Count the lines in the rows below that contain the string "height", with case counting, and give only that number.

== WORKING DATA

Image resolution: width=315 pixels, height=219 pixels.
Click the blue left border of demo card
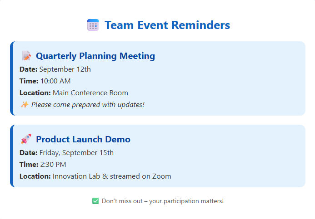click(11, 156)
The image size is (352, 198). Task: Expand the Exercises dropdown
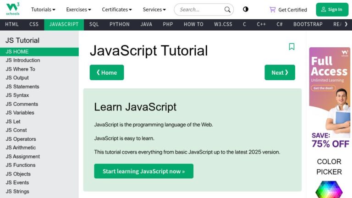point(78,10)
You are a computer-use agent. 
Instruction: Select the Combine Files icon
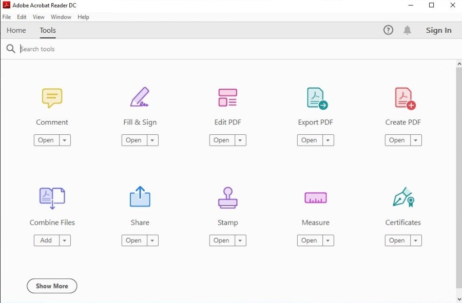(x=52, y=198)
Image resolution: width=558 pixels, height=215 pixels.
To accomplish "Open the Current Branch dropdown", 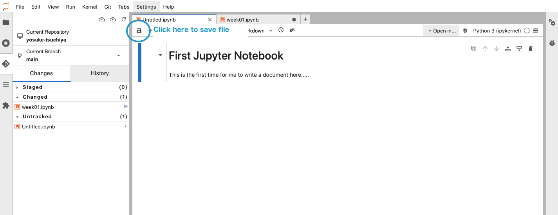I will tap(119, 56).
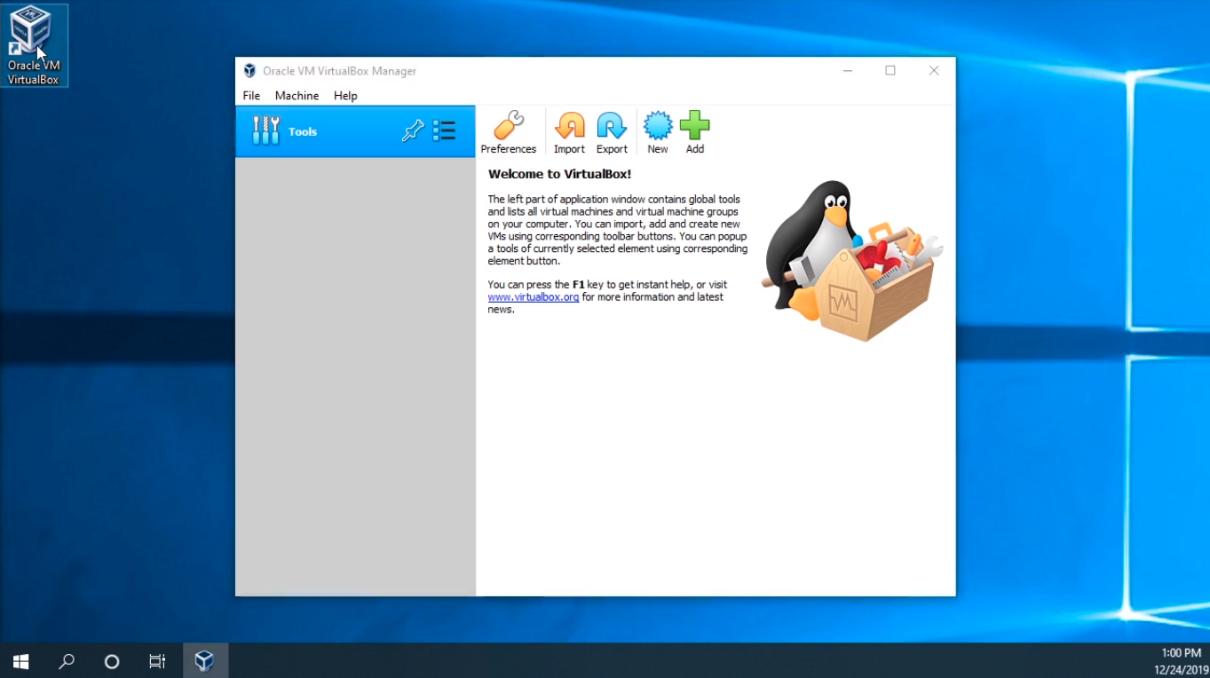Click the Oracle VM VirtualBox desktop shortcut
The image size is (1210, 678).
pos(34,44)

====

• _FINISHED EXERCISE_: 2